The office of Western Sydney Minister Stuart Ayres has refused to answer questions regarding criticisms levelled at the recently-released Environmental Impact Statement for the Warragamba Dam wall-raising proposal.
Mr Ayres, who is overseeing the proposal, called the release of the EIS in late September "a significant milestone in the delivery of raising Warragamba Dam wall".
He described the document, which is thousands of pages long, as an "extensive, even exhaustive, environmental impact statement".
However, despite the Advertiser repeatedly requesting comments from his office in the past week, staff did not respond to questions.

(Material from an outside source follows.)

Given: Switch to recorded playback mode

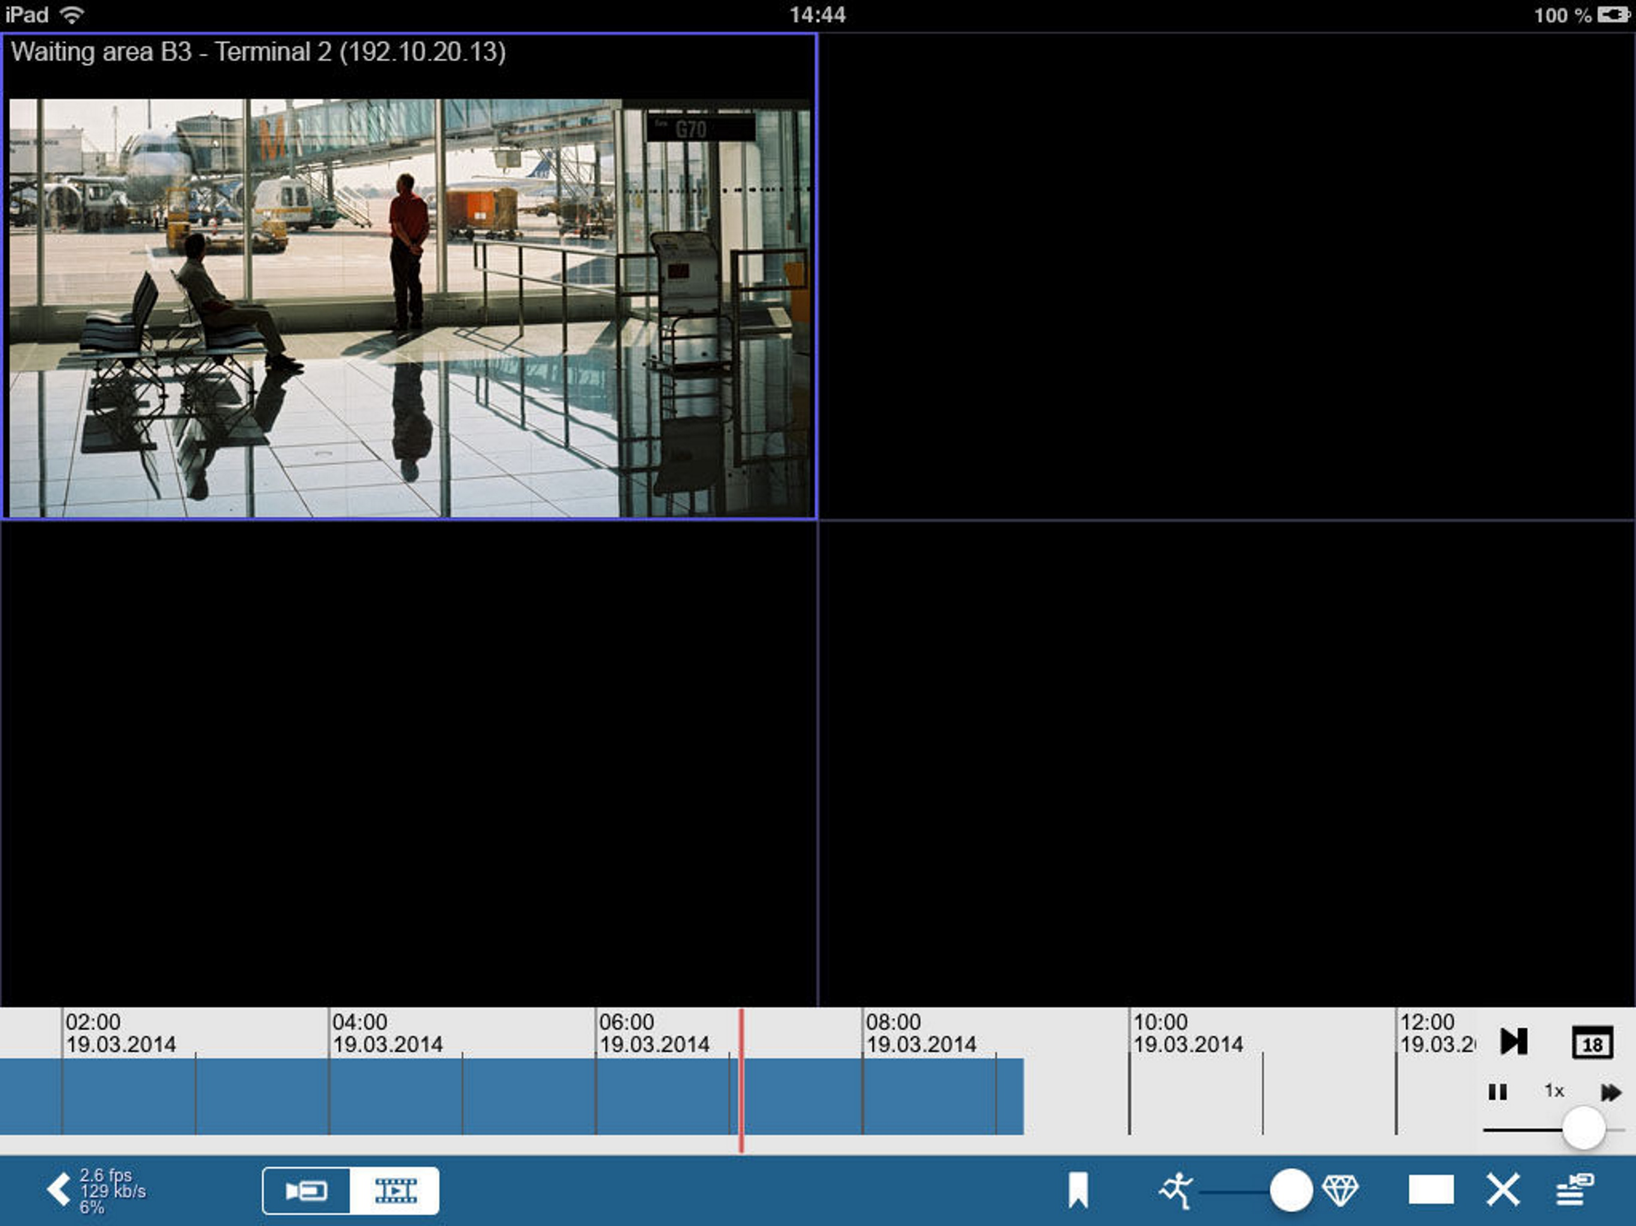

The Advertiser asked Mr Ayres to address the many and varied condemnations of the report and the proposal, which is intended to mitigate flood risk in the Hawkesbury-Nepean Valley downstream of the dam.
Issues and criticisms include the threat to native ecological communities, including flora and fauna, which would likely be rendered extinct by inundation upstream; the loss of significant Indigenous cultural heritage sites in the Blue Mountains which would be flooded; insufficient assessment of upstream areas in the EIS; and even misrepresentation of figures in the EIS.
Questions levelled at Mr Ayres included: 'why has the government continued with the proposal despite widespread condemnation, 'are you confident all other flood mitigation methods have been exhausted, 'why should people still have confidence in the proposal in light of widespread criticism' and 'what would you say to claims the project is primarily being pursued to allow for more housing in the floodplain'?
A staff member told the Advertiser Mr Ayres' office had passed the questions along to Infrastructure NSW instead of answering them.
However, no responses were received by either group up to the extended deadline of 10am Tuesday.